Exercise tasks.
1. In the passage below on self-leadership through terminal illness, what was Puna diagnosed with?
2. Using the passage below on self-leadership through terminal illness, mark each statement yes or no and quote the words that decide it: (a) The couple had earlier personal victories over bladder cancer and breast cancer. (b) The couple chose to yield to medical practitioners as is conventional. (c) The passage says self-leadership leads people to become better people.

Document text.
Underpinning the inevitable journey for myself, as the carer, and Puna, my
beloved wife, diagnosed with acute myeloid leukaemia, was the conscious
decision to control, as far as possible, the decisions and processes we
faced. Puna, and I firmly committed to not succumbing to the conventional
subjection to medical practitioners and other persons with whom we interact
but to forging a greater control over circumstances wherever and whenever
possible. We adopted the path of *self-leadership.* Others would *manage* our
journey, if we were accepting of that, but we wanted to be *leaders**,*
usually *self-leaders.*
We strongly believed this was the key factor sustaining us along the
inevitable journey we were undertaking. In the context of terminal illness,*
Leadership is an influence relationship through which the carer and loved
one share a mutual vision of self-determination to which they are
individually and jointly committed. *Influence is *within* each other
through reflective internal communication *with* ourselves and, at key
times, *with* each other. At virtually all times, for the carer, it is *for
*the other. It also sustained me, the carer, in coping with the complex
period after death.
*Self-leadership*, in the stark reality of coping, may be defined as:* the
fulfilment of self-responsibility for framing the carer’s and loved one’s
mutual vision with the consequent setting of goals and processes to realise
this vision* *throughout the inevitable journey.* Self-leadership leads us
to become better people. The inevitable journey made me become a different
and much better husband and life partner.
Let’s examine this approach. When Puna was diagnosed we experienced the
dread, the shock at what we were being told. Distraught as we were, Puna
and I decided we would not give up control of our selves. We may have been
influenced by previous personal victories over bladder cancer and breast
cancer, which we saw as the result of our successful self-leadership.
Confronted with the leukaemia diagnosis, we framed the self-leadership
steps that would underpin our control of life’s narrative on this new
journey. These steps were:
* Setting and sharing *our *vision for this inevitable journey.

Supplied records.
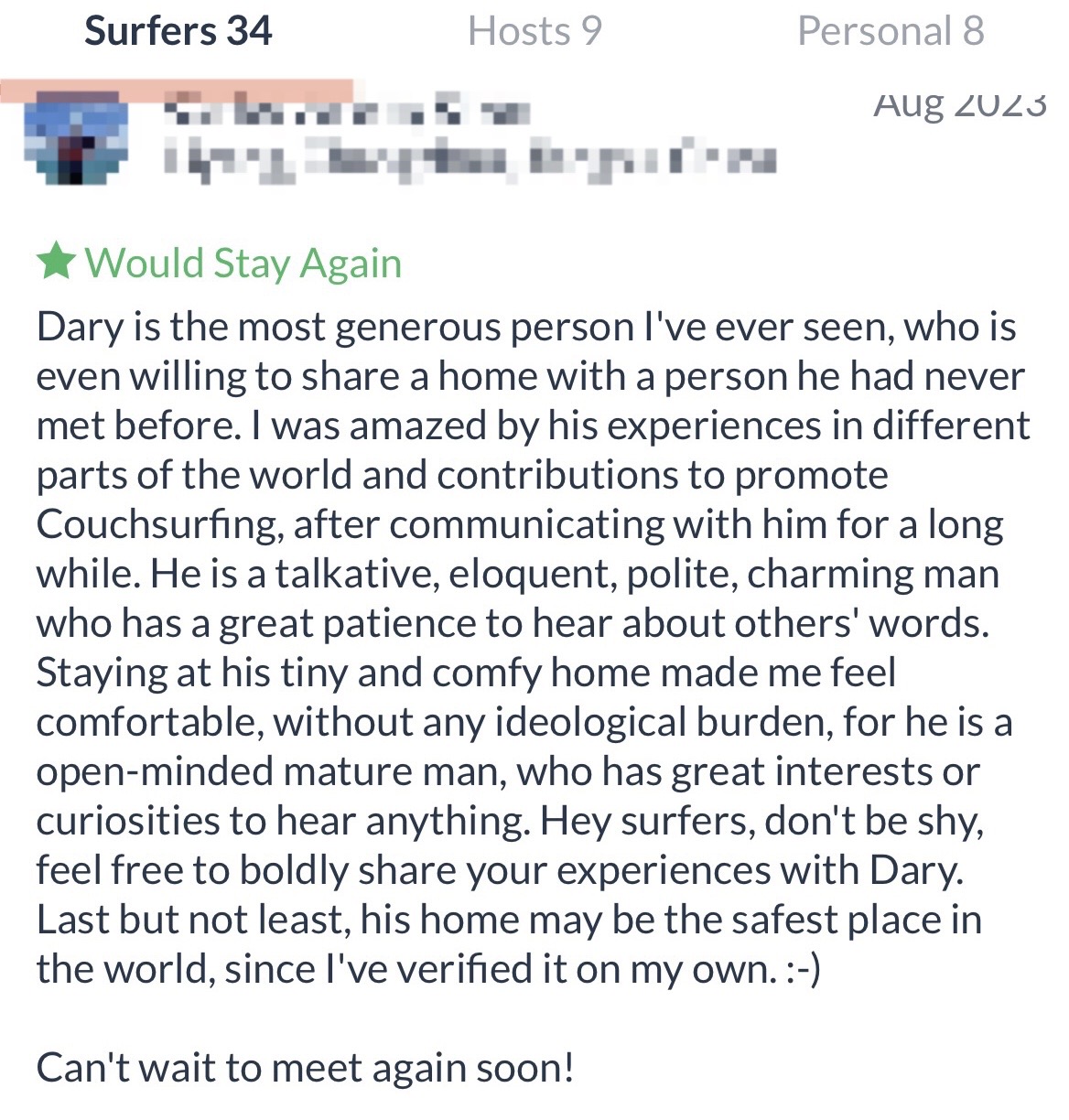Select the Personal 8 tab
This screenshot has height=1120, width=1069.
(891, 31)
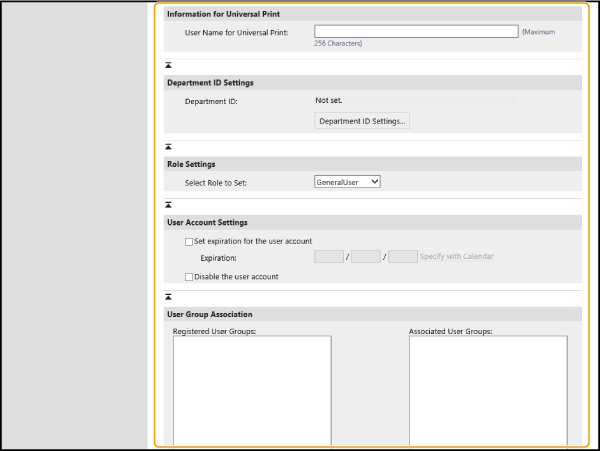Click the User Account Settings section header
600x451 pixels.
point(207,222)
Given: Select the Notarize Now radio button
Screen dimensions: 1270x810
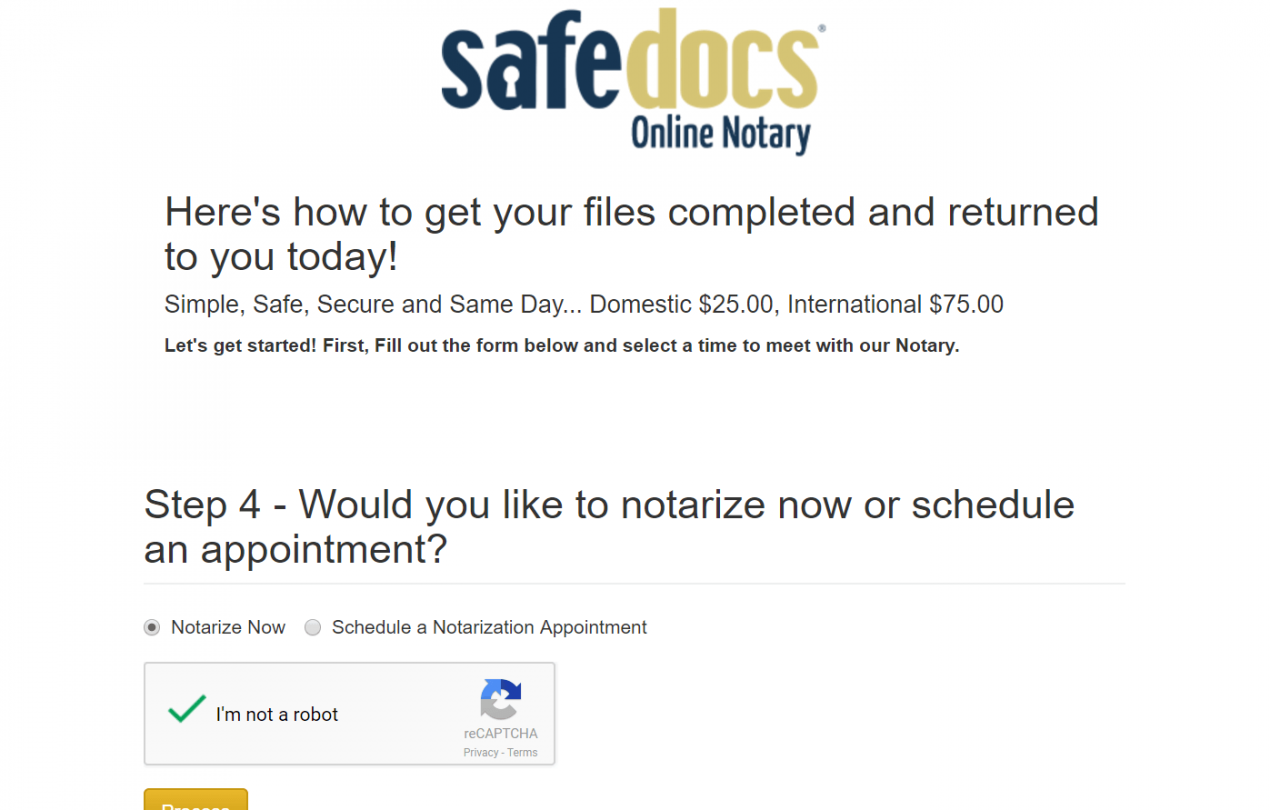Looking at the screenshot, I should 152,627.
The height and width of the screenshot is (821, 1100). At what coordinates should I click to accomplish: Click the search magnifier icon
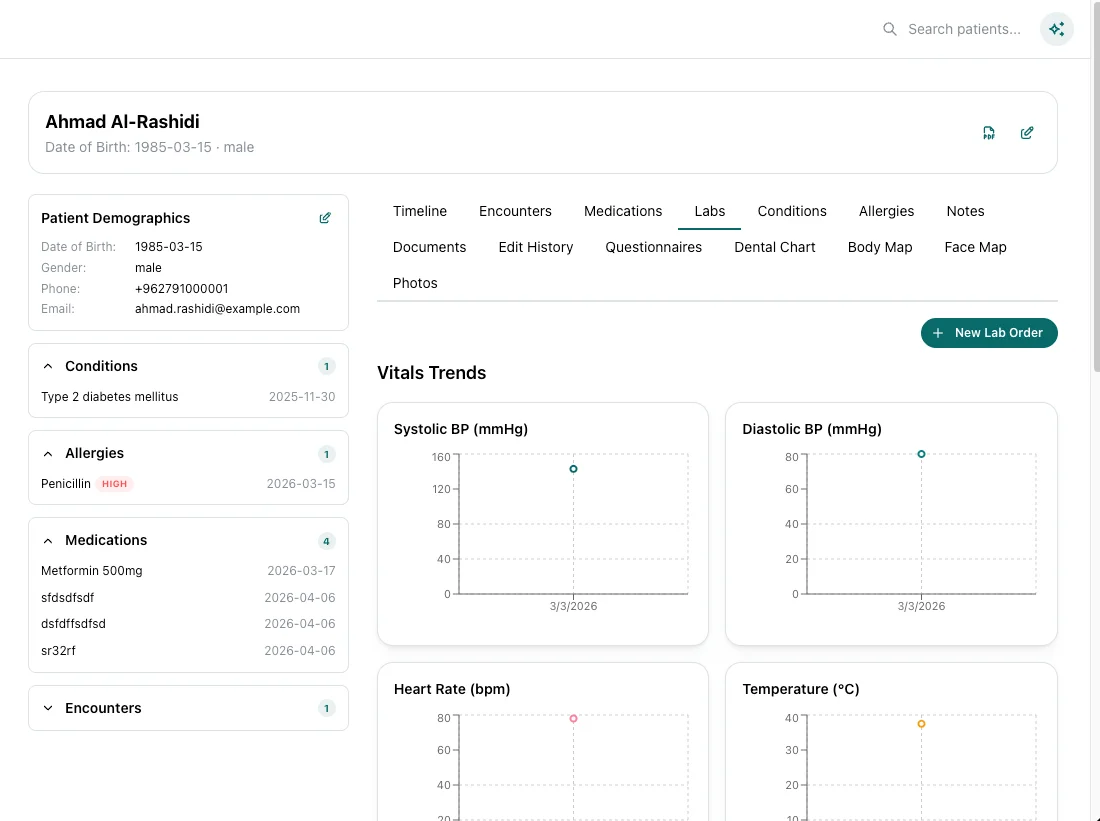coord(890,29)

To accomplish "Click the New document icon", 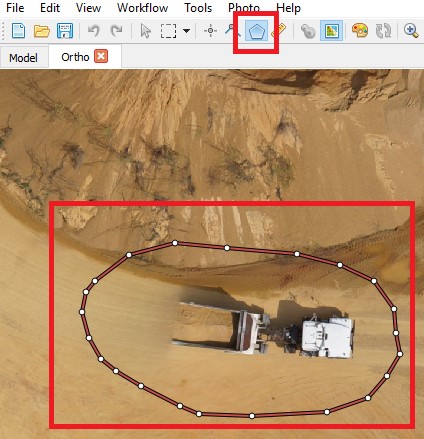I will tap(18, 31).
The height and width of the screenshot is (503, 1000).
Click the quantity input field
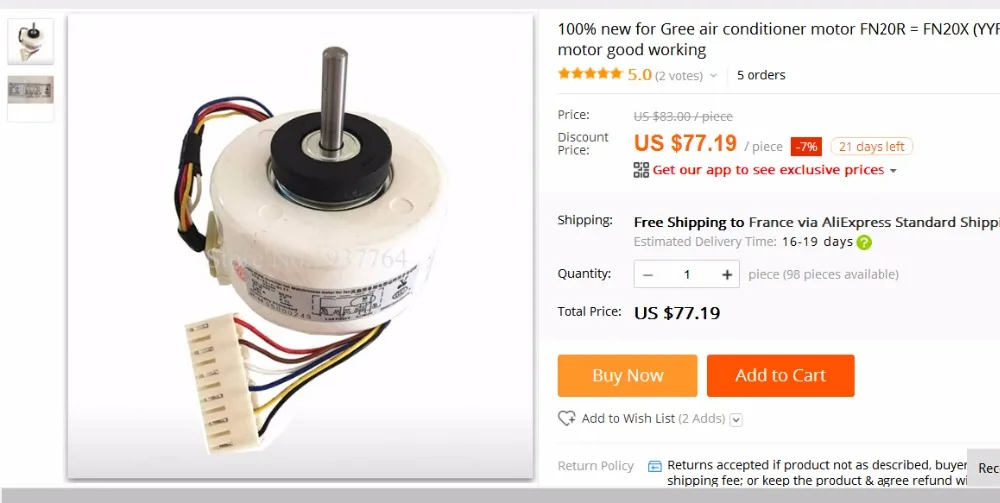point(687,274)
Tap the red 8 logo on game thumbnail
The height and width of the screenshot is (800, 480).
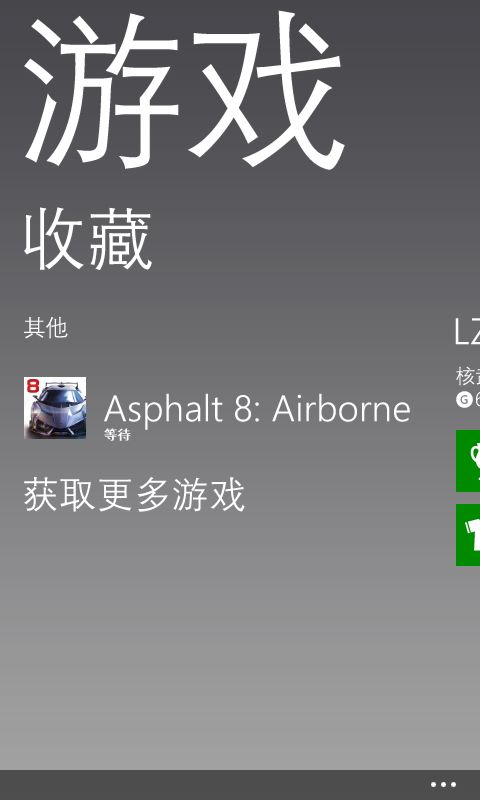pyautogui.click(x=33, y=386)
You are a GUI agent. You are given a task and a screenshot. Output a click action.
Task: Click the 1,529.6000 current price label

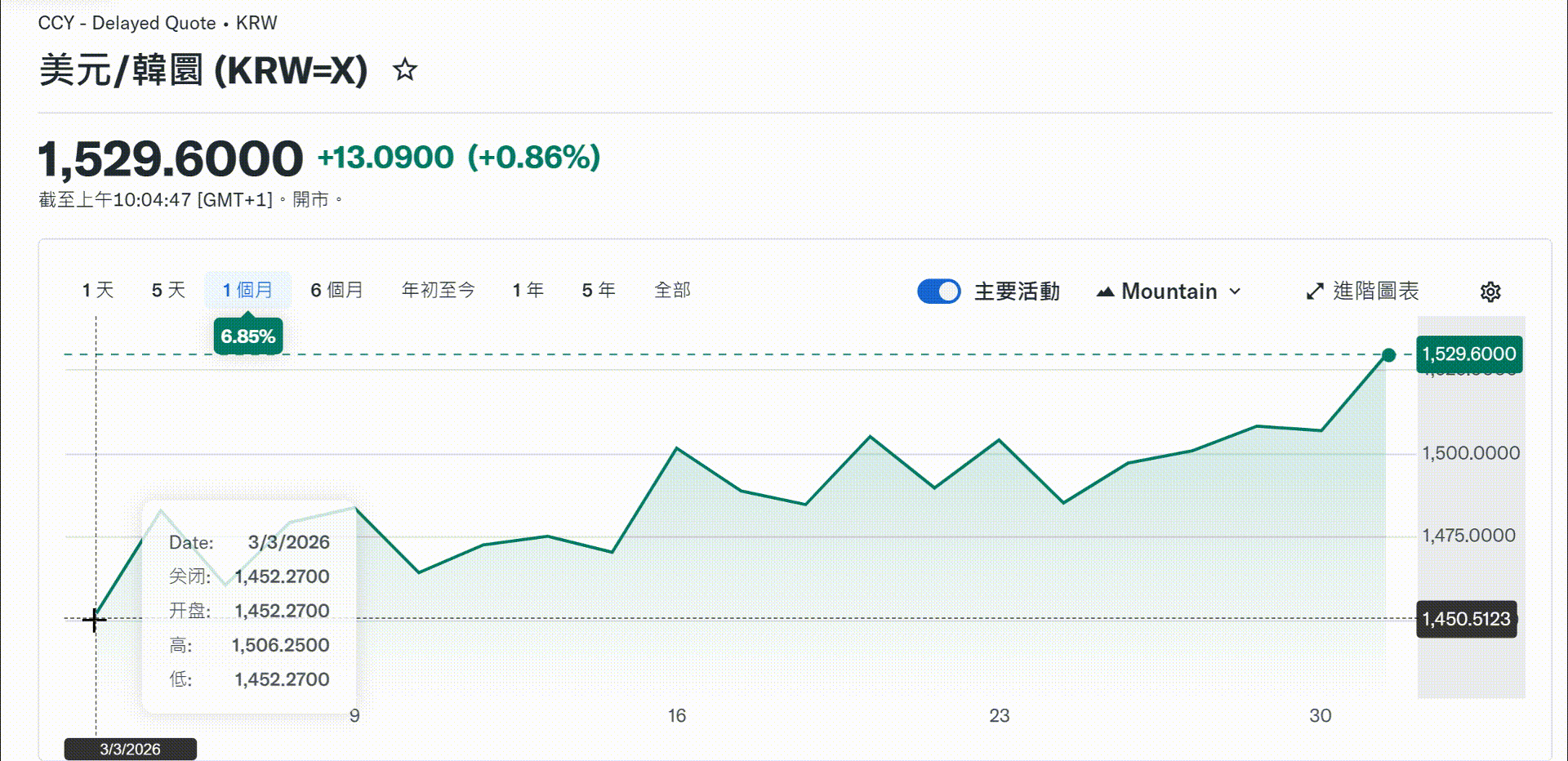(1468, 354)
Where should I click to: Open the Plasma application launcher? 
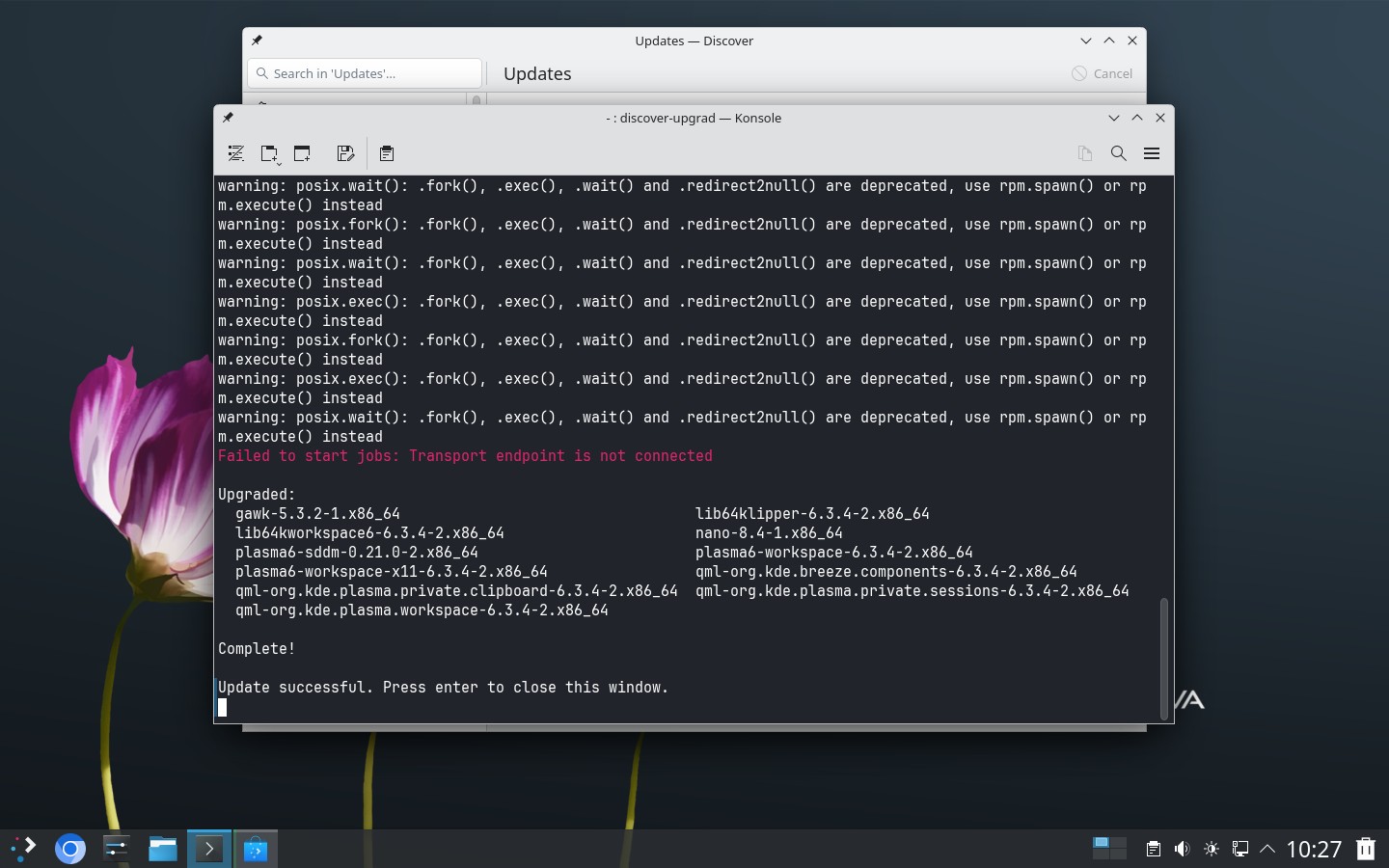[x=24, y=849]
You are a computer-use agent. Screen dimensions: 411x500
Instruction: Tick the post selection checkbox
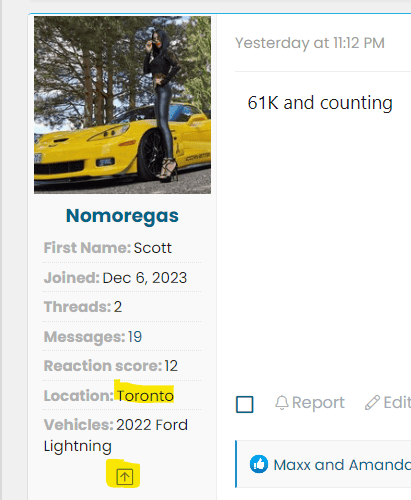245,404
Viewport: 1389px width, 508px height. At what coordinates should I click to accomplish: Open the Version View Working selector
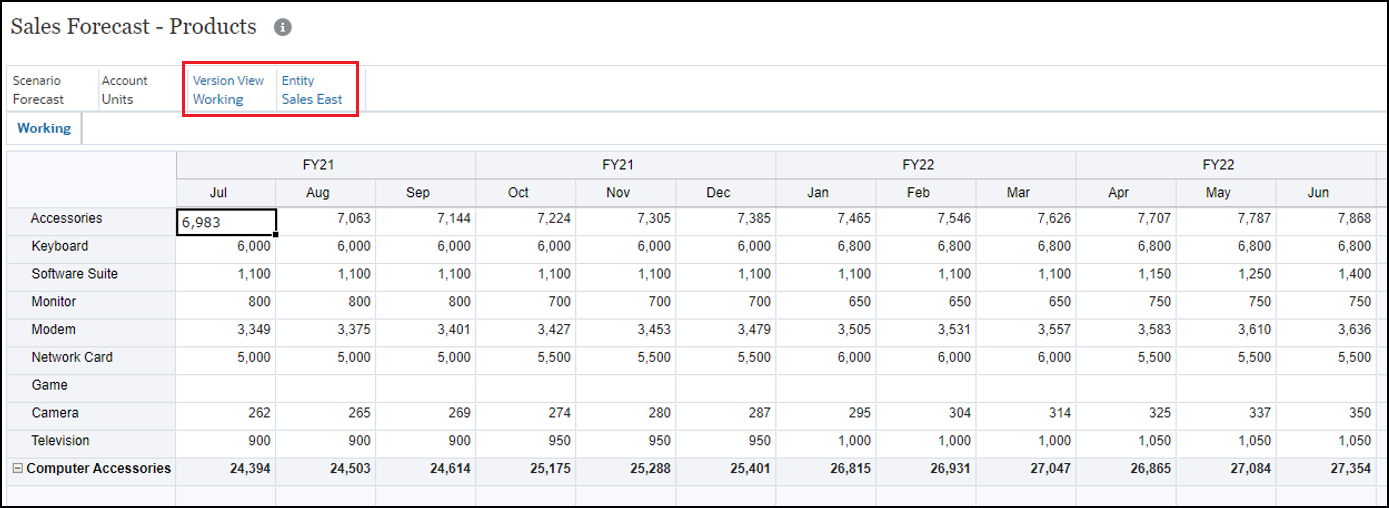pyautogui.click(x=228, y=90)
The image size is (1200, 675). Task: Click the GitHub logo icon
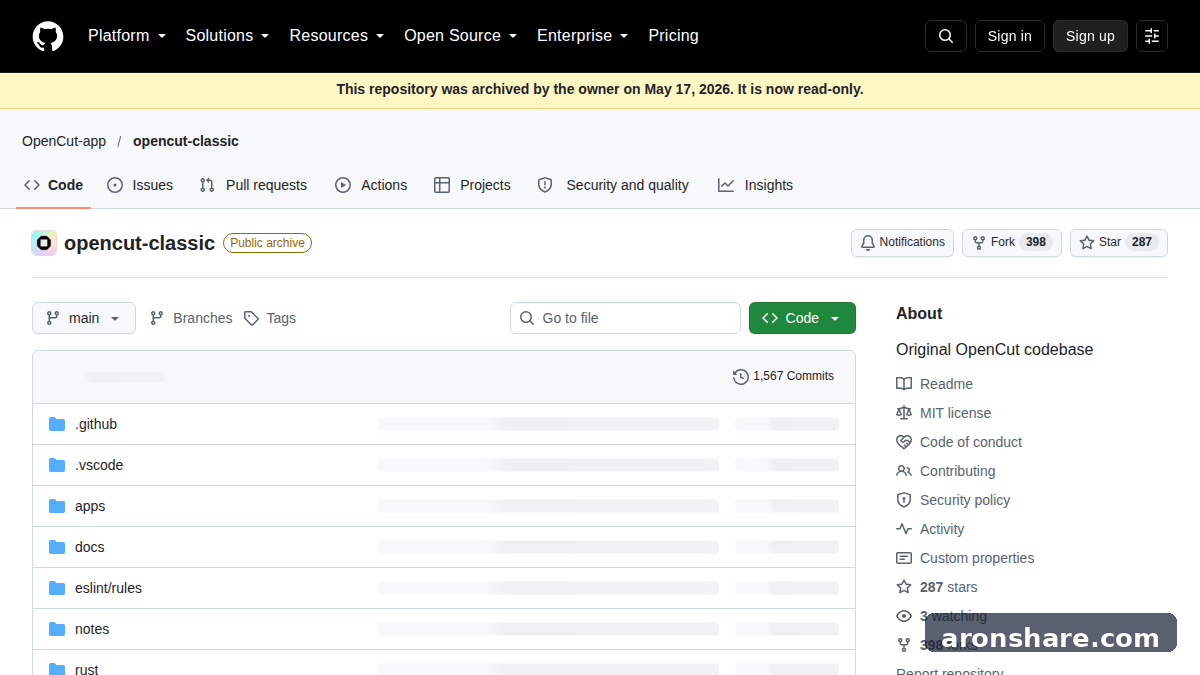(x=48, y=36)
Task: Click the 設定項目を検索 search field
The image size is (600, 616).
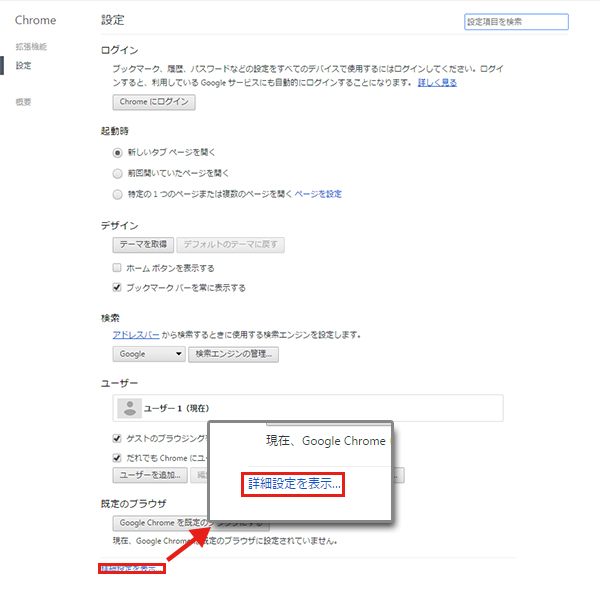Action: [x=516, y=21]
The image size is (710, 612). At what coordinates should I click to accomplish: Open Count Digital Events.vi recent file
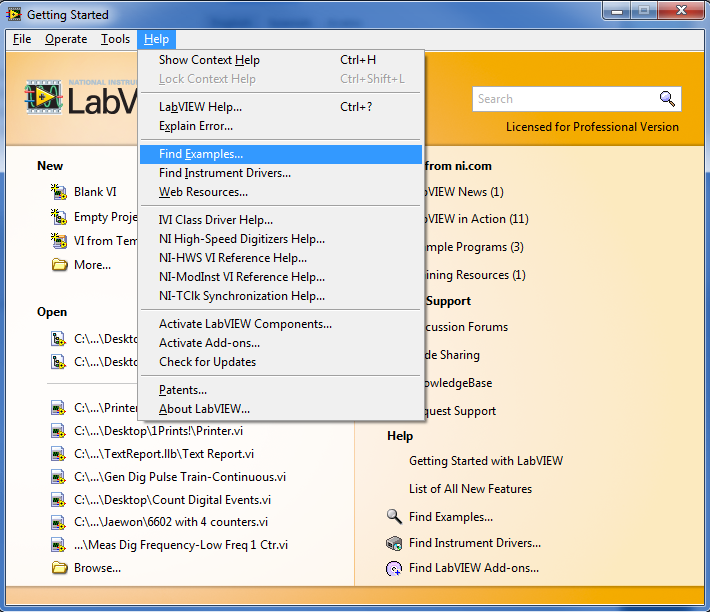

Exercise results.
1. Acute myeloid leukaemia.

2.
(a) Yes: "previous personal victories over bladder cancer and breast cancer"
(b) No: "firmly committed to not succumbing to the conventional subjection to medical practitioners"
(c) Yes: "Self-leadership leads us to become better people."